(begin)

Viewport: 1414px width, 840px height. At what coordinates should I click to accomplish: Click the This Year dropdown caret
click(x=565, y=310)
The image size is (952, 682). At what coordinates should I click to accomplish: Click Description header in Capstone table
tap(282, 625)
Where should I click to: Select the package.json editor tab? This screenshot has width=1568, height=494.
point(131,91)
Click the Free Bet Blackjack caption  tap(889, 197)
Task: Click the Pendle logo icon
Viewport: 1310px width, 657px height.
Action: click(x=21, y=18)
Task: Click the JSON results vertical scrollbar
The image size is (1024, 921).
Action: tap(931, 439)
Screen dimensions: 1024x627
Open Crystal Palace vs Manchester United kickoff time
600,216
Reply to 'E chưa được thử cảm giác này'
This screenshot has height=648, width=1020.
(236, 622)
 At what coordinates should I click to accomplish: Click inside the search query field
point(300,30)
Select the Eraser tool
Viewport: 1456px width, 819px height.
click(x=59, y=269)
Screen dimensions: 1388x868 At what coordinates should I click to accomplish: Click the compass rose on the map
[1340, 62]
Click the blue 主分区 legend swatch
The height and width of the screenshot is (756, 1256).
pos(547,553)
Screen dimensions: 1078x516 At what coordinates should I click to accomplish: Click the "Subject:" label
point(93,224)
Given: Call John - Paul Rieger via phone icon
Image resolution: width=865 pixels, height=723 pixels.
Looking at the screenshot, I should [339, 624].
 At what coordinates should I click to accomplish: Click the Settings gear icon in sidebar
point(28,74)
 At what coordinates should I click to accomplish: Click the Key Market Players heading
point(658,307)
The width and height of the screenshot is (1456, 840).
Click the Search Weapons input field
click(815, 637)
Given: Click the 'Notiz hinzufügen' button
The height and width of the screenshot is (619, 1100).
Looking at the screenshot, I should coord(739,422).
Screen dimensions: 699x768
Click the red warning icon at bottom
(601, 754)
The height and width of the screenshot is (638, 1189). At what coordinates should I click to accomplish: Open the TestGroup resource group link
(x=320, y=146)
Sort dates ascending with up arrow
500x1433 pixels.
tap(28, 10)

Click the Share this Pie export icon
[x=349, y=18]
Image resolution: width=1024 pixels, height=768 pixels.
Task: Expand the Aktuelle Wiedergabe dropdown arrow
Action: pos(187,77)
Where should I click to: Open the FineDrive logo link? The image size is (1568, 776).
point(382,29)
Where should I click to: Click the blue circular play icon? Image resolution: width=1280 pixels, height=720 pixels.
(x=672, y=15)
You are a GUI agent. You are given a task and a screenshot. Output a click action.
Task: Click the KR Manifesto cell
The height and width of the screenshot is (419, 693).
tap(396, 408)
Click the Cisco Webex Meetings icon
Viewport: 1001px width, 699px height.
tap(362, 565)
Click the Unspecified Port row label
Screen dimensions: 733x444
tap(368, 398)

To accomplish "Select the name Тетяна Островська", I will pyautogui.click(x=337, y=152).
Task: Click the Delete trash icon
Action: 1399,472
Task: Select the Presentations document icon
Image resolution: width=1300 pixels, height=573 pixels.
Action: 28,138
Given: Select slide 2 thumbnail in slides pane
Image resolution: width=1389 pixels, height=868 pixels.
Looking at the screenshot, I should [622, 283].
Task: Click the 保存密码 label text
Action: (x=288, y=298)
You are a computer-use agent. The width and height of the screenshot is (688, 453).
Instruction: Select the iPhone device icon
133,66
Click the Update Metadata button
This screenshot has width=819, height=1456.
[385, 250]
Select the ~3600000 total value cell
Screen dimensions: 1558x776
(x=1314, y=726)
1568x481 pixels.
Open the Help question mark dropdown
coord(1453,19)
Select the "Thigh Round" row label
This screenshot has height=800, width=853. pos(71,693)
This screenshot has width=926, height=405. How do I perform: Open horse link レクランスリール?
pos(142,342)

(end)

Exercise prompt: Put the material from the line containing "Where should I click to: Open" down through the line containing "(x=672, y=15)" into a two-column CSV with the headers text and answer. Give one row per pair, each value in a single quoted field, with line breaks turned into spaces.

Problem solution:
text,answer
"Where should I click to: Open the FineDrive logo link? The image size is (1568, 776).","point(382,29)"
"Where should I click to: Click the blue circular play icon? Image resolution: width=1280 pixels, height=720 pixels.","(x=672, y=15)"